2 Valley teams running in Boston
The Boston Marathon has a division for running teams inspired by Dick and Rick Hoyt, the father-son duo who started competing together in endurance sports in the late ’70s.
Dick Hoyt gained fame for deciding to include his boy in everything, even sports.
Upon realizing that Rick had cerebral palsy, a doctor told him, “Forget Rick, put him in an institution. He’s gonna be nothing but a vegetable for the rest of his life,” Dick Hoyt said on a famous “Today” show profile. He refused.
And now there’s a statue of them – Dick pushing Rick in a custom wheelchair – at the start line in Boston.
This will be the first time in years that neither Hoyt will participate. Dick retired in 2014. Rick, 57, has health complications.
There will be 11 duo teams running in Boston on Monday. Most are from the Northeast — Massachusetts, New Jersey or New York. One is from France. One is from Canada.
Two are from the Phoenix area. They don’t know each other. But there’s a chance they’ll meet at
the finish line.
Sherrine Hayward found her answer on a run more than 20 years ago.
She was a new mother with an infant son, and she was realizing that he would never have the sort of life she had imagined for him. Dayton was born healthy but started having seizures when he was only a month old. She could tell his vision was bad, and it wouldn’t be long before she realized he would spend much of his life in a wheelchair.
She was jogging and pushing him in his stroller when she noticed his eyes.
“That’s the first time I saw that he could see,” she said. “He would follow the trees against the sky.”
Dayton Hayward is now 22, and he’s getting ready to compete in the Boston Marathon for the first time.
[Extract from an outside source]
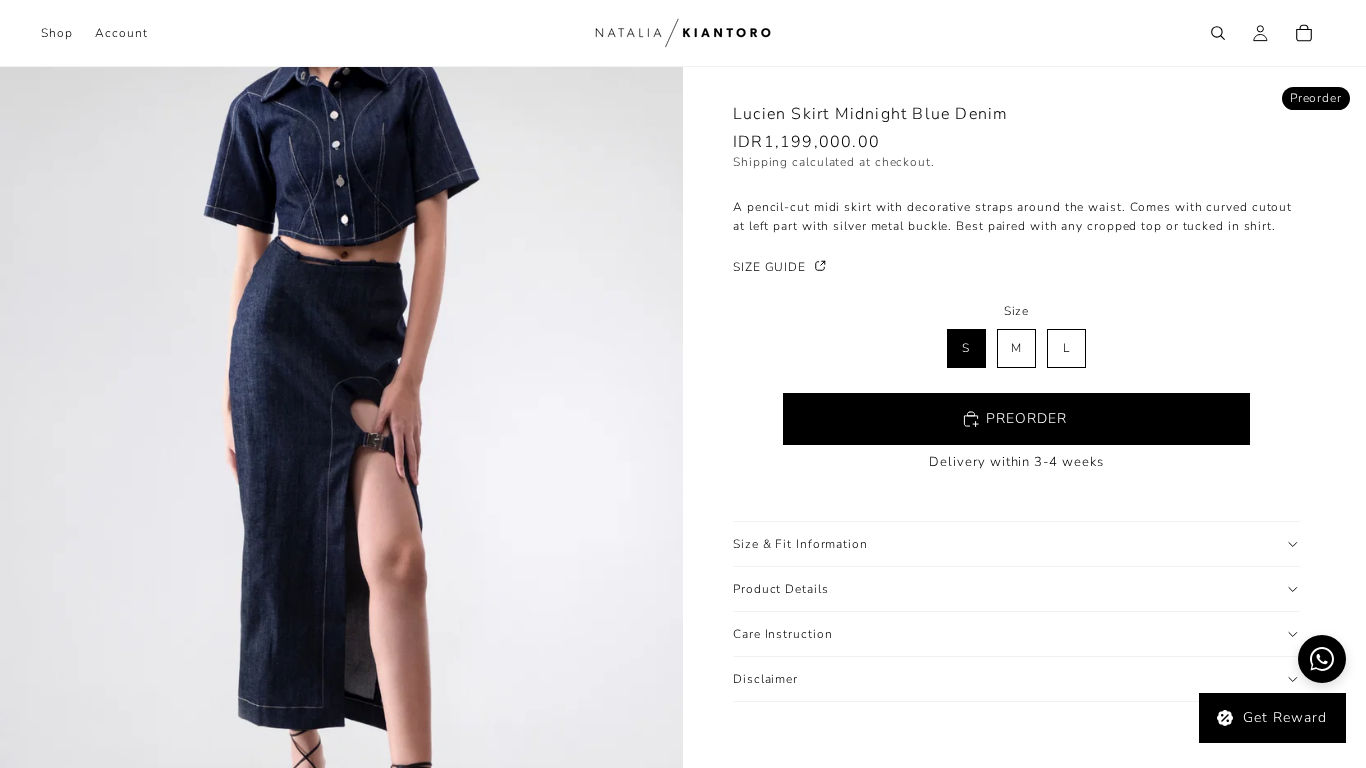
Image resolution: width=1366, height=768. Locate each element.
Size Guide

His participation shows that “you don’t have to be the fastest, you don’t have to be the strongest, sometimes, just holding your head up is amazing. Breathing is amazing.”
That’s what he would say if he could speak, Sherrine said. He communicates through body language and eye blinks. His head is up and his eyes are alert if he’s engaged. He can blink for “yes” or “no.” And when you ask him about running, he can point to his legs with his left hand.
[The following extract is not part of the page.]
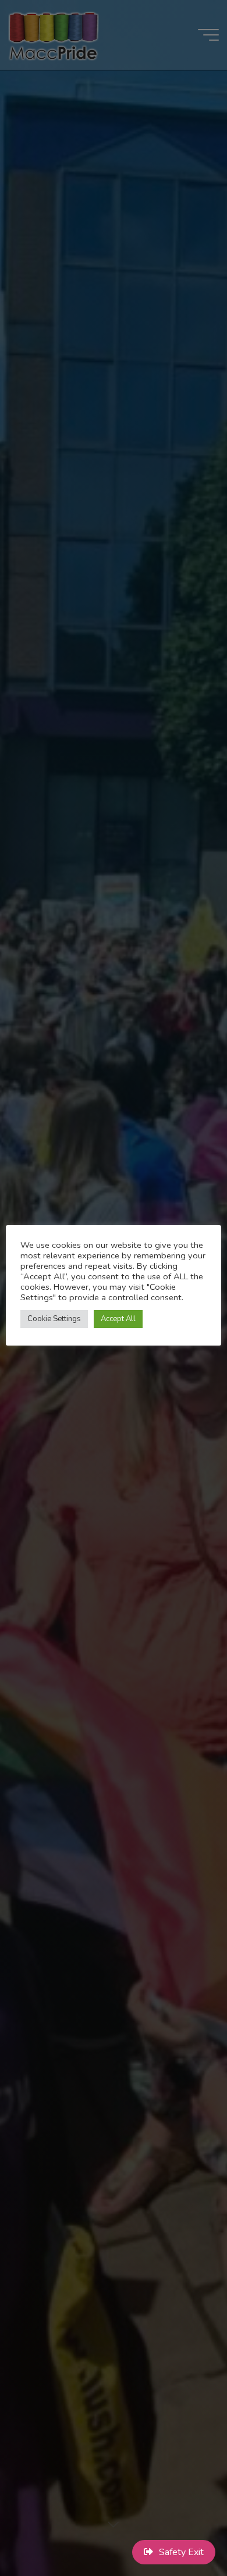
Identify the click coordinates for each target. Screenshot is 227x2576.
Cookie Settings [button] (54, 1319)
Ryan Melzer pushes the 45-pound Team Hoyt racing wheelchair that holds Dayton, an 120-pound athlete who can’t control his body the way he would like because of a condition that doctors can barely understand.
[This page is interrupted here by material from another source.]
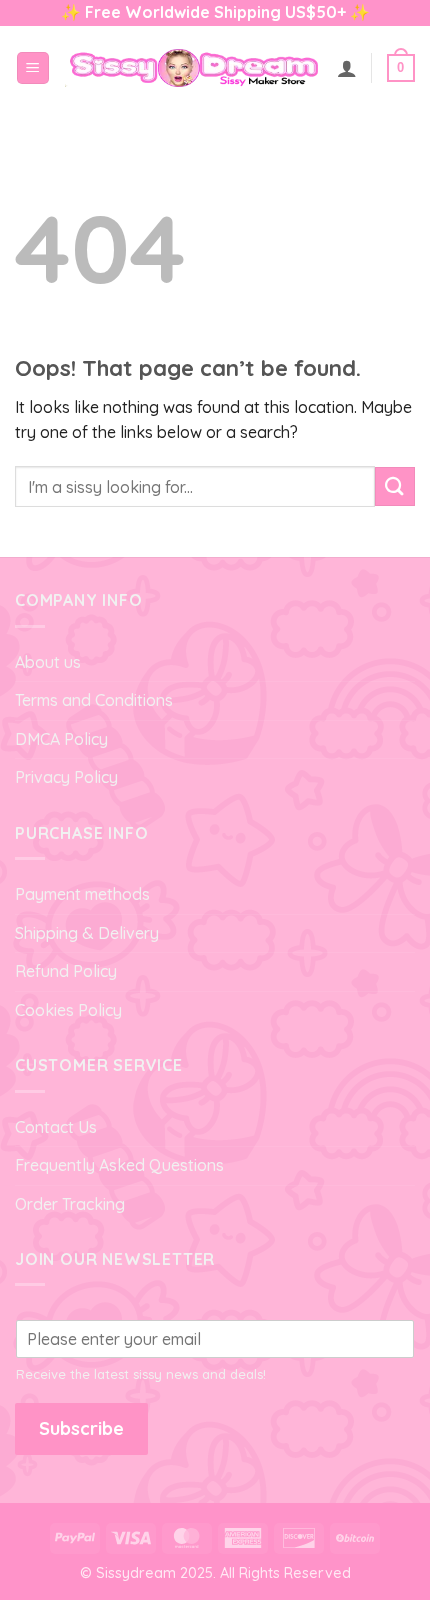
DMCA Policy (61, 739)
“Sometimes running gets long and monotonous,” Ryan said. “… Anytime I ran with Dayton, the miles just seemed to fall away faster.”
Matt and Pat
Matt Reines and Patrick Utitus-Canez started competing together three years ago.
It’s still hard to believe Matt can push Pat 26.2 miles.
“January 1, 2013, I weighed 280 pounds and smoked a pack a day,” Matt said.
He wanted to get himself together. A few months later bombs ripped through the crowd in Boston, killing three and wounding hundreds of others.
“When the bombing happened, I vowed to run the race,” he said.
“I feel that those things are done to scare us,” he said. “I want the world to know that we don’t get scared. … There’s nothing that these people are gonna do that we’re gonna back down from.”
He qualified for Boston a couple of times on his own. Then in 2016, he joined Tim Bolen’s “2gether We Live” team.
Bolen paired Reines with Utitus-Canez, who has cerebral palsy.
They hiked Camelback Mountain together, Pat strapped to Matt’s back. Reines and Utitus-Canez have been inseparable at competitions since. This is their first time qualifying for Boston.
Pat has a hard time speaking and he can’t control his limbs, but “a man like Pat who has all the heart and enthusiasm and ‘want to’ in the world, he deserves a chance to be out there,” Matt said.
That’s why Bolen runs the team. There are 300,000 people with intellectual and developmental disabilities in the Phoenix area, Bolen said. Most are from low-income families and about 60 percent are stuck at home without interaction, he said.
This visibility helps more people recognize that people with disabilities have the same hopes and dreams and goals as anyone. Oftentimes, they want nothing more than a chance to participate and have friendships.
The only way to know is to ask. “Two Arizona teams representing in Boston,” Bolen said. “It’s an unimaginable opportunity.”